▸ **Exercise**
The answer should be each line from the entries below that has the word "comment" in it.
== Source information
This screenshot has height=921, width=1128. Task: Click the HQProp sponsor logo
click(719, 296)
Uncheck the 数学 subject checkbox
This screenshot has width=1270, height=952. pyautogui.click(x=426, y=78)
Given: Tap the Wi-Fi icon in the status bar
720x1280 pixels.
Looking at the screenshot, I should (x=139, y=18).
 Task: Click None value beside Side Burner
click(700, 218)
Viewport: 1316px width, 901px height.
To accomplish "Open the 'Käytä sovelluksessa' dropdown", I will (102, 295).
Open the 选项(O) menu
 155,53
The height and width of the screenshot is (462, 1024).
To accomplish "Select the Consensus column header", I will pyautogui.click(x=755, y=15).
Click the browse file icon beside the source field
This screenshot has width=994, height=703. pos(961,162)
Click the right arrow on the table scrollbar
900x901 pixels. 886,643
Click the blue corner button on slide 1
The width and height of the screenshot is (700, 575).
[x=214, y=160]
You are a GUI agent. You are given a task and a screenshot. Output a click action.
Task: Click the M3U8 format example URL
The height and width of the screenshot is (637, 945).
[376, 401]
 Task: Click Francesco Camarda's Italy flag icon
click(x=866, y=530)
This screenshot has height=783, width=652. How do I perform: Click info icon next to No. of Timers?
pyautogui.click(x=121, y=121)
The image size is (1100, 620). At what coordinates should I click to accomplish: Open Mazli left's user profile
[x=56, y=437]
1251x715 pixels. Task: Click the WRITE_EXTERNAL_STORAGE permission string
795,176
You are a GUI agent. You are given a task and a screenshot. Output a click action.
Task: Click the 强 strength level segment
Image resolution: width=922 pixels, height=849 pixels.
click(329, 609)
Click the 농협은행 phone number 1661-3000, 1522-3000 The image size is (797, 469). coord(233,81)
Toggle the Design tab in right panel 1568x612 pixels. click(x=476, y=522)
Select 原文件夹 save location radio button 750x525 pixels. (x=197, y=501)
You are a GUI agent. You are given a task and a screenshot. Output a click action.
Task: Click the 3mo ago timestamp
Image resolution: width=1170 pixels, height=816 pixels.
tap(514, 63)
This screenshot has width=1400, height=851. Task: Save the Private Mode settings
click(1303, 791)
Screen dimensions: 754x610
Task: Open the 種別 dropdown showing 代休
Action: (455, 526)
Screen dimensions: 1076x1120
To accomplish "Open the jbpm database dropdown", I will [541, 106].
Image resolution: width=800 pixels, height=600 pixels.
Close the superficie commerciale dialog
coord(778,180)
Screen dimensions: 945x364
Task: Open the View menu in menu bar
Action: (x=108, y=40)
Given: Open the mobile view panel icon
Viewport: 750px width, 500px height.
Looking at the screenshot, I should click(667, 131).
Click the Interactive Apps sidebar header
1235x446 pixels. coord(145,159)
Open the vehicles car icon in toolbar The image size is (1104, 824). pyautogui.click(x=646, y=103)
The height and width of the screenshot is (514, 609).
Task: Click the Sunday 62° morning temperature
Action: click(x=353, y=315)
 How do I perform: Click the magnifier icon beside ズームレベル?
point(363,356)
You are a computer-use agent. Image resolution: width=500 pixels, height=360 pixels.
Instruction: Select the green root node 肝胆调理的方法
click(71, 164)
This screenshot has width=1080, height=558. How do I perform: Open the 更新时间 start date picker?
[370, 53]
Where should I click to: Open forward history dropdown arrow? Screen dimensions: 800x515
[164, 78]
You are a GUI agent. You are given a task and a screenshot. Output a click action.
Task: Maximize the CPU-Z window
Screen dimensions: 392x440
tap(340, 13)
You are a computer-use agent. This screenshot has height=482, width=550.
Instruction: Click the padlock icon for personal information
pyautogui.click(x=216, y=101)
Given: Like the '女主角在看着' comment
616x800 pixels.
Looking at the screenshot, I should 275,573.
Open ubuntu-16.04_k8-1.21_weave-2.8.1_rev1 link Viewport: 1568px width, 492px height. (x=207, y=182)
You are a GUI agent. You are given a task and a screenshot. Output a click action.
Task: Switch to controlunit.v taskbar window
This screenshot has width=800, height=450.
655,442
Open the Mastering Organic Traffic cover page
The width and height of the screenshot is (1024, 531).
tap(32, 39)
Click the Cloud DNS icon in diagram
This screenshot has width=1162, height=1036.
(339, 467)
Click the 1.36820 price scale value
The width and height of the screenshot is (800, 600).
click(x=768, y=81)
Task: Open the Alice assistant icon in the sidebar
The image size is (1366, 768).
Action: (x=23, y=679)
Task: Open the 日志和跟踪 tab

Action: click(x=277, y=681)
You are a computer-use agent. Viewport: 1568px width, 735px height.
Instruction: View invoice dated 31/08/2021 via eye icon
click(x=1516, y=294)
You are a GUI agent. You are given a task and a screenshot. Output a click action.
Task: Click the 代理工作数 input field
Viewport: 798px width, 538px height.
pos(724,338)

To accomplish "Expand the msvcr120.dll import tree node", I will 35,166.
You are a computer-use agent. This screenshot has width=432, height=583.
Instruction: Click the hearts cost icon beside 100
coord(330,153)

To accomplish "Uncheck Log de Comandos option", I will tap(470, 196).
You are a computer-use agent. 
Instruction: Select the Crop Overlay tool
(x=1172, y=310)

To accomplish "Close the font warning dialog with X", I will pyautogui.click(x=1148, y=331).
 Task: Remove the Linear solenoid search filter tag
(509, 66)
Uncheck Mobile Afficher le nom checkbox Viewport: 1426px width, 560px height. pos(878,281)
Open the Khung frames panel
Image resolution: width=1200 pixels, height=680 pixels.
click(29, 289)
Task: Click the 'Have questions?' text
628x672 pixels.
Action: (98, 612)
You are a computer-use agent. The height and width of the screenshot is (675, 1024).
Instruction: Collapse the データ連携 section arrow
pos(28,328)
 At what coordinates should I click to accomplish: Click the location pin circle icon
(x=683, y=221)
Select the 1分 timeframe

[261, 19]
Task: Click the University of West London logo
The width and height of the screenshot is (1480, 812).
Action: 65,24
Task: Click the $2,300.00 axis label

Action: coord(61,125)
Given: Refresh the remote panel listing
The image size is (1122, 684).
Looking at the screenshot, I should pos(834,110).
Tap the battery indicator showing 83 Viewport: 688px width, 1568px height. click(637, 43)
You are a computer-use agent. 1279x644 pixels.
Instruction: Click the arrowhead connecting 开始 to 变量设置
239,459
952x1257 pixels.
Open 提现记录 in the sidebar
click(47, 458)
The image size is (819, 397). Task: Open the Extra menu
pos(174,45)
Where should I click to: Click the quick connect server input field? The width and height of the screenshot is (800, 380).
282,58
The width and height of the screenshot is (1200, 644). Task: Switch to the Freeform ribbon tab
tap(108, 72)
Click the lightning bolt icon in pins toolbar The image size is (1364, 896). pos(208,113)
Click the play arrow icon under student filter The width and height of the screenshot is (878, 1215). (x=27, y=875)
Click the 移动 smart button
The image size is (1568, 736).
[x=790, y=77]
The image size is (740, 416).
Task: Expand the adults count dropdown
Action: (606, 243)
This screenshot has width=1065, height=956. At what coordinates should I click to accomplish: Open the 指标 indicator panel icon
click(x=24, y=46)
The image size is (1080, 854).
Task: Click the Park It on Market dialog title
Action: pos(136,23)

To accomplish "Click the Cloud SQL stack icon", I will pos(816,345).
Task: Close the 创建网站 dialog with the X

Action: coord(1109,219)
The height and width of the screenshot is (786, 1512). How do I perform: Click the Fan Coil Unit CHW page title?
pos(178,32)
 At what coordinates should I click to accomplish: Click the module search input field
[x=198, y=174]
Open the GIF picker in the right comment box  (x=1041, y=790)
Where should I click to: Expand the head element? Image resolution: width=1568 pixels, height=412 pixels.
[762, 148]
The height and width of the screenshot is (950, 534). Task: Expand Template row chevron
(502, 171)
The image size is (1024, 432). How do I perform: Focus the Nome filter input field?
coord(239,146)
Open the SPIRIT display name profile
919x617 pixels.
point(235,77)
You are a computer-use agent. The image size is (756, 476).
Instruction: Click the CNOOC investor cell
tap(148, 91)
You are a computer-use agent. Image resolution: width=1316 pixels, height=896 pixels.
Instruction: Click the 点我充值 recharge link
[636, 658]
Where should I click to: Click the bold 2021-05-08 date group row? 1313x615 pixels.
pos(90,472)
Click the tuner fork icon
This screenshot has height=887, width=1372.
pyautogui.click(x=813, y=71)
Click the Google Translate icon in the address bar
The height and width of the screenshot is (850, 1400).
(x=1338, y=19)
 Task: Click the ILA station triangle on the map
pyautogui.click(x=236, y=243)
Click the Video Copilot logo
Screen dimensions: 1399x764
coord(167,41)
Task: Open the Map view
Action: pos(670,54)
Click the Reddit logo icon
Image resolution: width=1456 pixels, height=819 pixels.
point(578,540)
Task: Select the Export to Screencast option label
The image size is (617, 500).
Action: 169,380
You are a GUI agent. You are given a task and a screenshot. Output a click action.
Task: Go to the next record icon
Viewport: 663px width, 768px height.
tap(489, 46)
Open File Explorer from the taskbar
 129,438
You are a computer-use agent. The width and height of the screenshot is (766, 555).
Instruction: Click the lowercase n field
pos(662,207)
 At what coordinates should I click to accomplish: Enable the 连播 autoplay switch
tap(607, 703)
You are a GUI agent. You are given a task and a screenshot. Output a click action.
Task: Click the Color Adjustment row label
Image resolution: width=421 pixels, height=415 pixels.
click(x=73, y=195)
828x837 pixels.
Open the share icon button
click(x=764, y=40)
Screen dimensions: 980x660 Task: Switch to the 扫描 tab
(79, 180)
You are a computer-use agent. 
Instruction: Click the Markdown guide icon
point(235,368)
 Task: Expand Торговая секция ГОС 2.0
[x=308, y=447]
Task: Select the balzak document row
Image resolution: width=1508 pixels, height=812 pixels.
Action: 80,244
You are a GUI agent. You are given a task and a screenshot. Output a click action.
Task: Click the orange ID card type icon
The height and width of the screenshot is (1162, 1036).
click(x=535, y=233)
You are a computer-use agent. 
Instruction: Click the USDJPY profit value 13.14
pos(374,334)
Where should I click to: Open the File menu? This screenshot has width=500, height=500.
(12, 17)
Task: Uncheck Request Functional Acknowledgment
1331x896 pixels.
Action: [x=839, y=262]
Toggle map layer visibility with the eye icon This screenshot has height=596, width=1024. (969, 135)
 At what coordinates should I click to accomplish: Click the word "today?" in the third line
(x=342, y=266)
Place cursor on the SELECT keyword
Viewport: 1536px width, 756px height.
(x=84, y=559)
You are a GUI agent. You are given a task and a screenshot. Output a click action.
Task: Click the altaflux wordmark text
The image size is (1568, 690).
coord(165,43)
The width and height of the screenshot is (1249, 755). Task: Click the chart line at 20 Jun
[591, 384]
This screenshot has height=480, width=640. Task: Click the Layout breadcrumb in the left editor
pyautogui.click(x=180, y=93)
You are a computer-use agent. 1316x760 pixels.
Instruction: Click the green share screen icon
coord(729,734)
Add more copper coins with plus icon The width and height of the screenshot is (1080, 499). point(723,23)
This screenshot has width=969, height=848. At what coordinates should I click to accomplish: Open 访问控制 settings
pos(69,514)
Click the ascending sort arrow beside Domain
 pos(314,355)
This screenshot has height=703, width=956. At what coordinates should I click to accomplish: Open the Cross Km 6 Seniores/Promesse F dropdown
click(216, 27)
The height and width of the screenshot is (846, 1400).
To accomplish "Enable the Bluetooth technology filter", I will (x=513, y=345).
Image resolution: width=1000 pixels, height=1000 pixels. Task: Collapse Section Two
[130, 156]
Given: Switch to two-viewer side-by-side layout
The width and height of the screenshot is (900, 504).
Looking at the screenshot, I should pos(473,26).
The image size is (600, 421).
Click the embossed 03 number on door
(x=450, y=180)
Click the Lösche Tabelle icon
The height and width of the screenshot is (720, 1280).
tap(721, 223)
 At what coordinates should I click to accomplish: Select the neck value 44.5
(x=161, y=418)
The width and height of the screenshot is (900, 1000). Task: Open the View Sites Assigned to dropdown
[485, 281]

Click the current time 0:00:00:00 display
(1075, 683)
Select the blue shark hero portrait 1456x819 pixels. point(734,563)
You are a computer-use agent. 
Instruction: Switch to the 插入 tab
====
▸ **Answer space**
Given: Like the '女主角在看着' comment
Open the GIF picker in the right comment box  (x=1041, y=790)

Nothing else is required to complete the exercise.